By John Schaffner
A two-year odyssey of creating a new development vision for an expanded Buckhead Village area finally passed its first public vote Sept, 7 in an approval process that is expected to culminate in the final approval of the plan by the Atlanta City Council in October.
What started out to be an overlay update for the Special Public Interest District 9 (SPI-9) area, better known as the Buckhead Village area of Buckhead, transformed into new zoning and development regulations that will shape what the area will look like in the future.
That plan was passed unanimously Sept. 7 by members of the Neighborhood Planning Unit B Zoning Committee, the Development and Transportation Committee and the full NPU board, but not without a very critical review of the documents at an Aug. 31 meeting and some last-minute clarifications and changes.
The documents next were to go before the city’s Zoning Review Board for consideration on Sept. 9 and then to the City Council’s Zoning Committee on Sept. 29. If approved by those bodies, it will go to City Council on Oct. 4 for final approval. Those meetings are all open to the public and are held on the second floor of Atlanta City Hall.
Buckhead Community Improvement District (CID), in cooperation with the Buckhead Action Committee, NPU-B, BATMA (Buckhead Area Transportation Management Administration), and the City of Atlanta spearheaded the study to update, and potentially extend zoning and development regulations in the greater Buckhead Village area to ensure quality future development and a more walkable community.
While existing development is grandfathered in and stays under the SPI-9 plan, it is designed to reshape the original direction of development in the area to encourage mixed-use development, centralized parking, more green space, wider sidewalks and uniformed signage with new ventures. It also encourages environmentally friendly “green” construction.
The update focused on the West Village, Peachtree Corridor and Piedmont Corridor to build consensus toward desired future public space and development characteristics.
The SPI-9 update has been funded principally by the Buckhead CID and the Atlanta Regional Commission as part of its Livable Centers Initiative Program.
At the Aug. 31 joint meeting of NPU-B’s Zoning and Development & Transportation committees, former Atlanta Planning Director and Director of Buildings Department Norman Koplan made a rare appearance and had a number of challenges to some of the wording in the new regulation documents presented for approval.
Two people present at that meeting and the NPU-B board meeting on Sept. 7 were particularly attentive to Koplan’s comments.

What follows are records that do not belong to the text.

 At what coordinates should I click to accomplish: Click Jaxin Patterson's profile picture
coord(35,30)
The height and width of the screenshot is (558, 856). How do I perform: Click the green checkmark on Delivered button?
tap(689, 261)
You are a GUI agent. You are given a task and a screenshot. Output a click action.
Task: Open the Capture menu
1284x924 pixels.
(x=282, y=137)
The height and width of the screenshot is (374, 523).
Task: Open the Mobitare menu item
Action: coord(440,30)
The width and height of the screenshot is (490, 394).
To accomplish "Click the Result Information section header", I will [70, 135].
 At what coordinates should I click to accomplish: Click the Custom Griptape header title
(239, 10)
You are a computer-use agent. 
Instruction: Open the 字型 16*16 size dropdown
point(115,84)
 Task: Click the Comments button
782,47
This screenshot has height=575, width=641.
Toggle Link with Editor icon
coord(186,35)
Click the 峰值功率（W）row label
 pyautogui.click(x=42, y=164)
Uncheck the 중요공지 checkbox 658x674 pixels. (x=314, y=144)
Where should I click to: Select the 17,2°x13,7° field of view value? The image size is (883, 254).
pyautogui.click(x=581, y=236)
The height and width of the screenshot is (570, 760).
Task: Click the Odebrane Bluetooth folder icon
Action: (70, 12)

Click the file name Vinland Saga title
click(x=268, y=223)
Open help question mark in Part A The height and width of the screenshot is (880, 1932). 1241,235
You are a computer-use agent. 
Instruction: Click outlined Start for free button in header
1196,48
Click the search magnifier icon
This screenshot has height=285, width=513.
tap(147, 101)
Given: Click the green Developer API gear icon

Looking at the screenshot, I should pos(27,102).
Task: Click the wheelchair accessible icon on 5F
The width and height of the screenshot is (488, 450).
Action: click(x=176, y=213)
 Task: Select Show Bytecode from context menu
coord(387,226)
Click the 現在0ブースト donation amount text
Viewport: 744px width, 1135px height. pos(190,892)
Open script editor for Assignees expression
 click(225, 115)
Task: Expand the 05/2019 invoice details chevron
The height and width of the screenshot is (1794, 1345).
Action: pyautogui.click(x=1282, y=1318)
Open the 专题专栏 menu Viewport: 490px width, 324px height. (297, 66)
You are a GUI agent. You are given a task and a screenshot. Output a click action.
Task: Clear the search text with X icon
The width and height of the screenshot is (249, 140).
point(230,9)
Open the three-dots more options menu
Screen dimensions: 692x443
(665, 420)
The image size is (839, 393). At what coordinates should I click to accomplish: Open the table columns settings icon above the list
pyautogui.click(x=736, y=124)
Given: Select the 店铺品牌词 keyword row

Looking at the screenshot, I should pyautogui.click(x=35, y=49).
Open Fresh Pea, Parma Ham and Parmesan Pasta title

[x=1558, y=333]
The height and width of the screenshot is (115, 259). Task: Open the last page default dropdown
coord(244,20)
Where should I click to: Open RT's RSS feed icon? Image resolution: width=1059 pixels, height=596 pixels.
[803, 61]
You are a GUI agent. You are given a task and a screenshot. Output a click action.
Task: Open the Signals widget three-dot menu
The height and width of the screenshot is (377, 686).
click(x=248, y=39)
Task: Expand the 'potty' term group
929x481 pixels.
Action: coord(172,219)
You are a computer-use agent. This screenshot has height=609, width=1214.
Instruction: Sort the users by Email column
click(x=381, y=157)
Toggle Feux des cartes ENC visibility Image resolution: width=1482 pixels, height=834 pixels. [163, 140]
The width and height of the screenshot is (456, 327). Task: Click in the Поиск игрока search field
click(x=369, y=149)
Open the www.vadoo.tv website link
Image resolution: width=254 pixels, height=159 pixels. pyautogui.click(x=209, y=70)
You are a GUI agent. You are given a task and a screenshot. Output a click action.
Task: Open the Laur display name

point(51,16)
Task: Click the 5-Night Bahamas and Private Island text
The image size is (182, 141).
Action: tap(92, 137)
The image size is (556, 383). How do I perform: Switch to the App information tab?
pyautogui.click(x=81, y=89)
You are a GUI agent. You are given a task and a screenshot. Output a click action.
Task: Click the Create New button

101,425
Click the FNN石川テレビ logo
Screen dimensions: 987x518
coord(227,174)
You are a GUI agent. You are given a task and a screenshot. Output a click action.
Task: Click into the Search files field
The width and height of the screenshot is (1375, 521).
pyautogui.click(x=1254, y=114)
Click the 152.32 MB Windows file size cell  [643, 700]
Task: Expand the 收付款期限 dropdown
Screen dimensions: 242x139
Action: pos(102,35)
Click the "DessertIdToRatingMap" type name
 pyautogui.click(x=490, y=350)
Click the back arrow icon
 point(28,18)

They played integral roles in nursing the concepts through many public and stakeholder meetings and the documents through several iterations.
But both Denise Starling, executive director of BATMA, and Sally Silver, the NPU-B development guru and longtime chair of the Development & Transportation Committee, agreed with virtually all the changes in wording Koplan suggested and his requests for clarification of regulations.
Because of the points made by Koplan, who now is with the Troutman Sanders law firm, the joint committee voted Aug. 31 only to “adopt the plan in principal, pending the changes being made.”
Asked at the Sept. 7 meeting if all the necessary changes had been made to the documents before they were being voted on, both Starling and Silver said they had been made.
Among the issues raised by Koplan were:
What entity will monitor the stormwater management part of the regulations? He said it needed to be defined as a “city entity.” And he said the bonus for stormwater management compliance is fluid and ongoing based on every rain event.
He questioned the signage requirements. Who made the determination of a one-foot candle versus half-foot candle lighting standard? Why has the height of signage been increased to 60 feet? Is a monument sign free-standing? Pedestrian directories could be in the right-of-way, which he said includes certain responsibilities. No “pedestrian directory shall be more than 36 cubic feet”? Apparently, that’s not a common measurement. “Building signs,” he said, should be listed as “business identification signs.”
Silver pointed out to the committee that Koplan was the “father” of the city’s sign ordinance, which is likely why he had many suggestions about the sign regulations ordinance.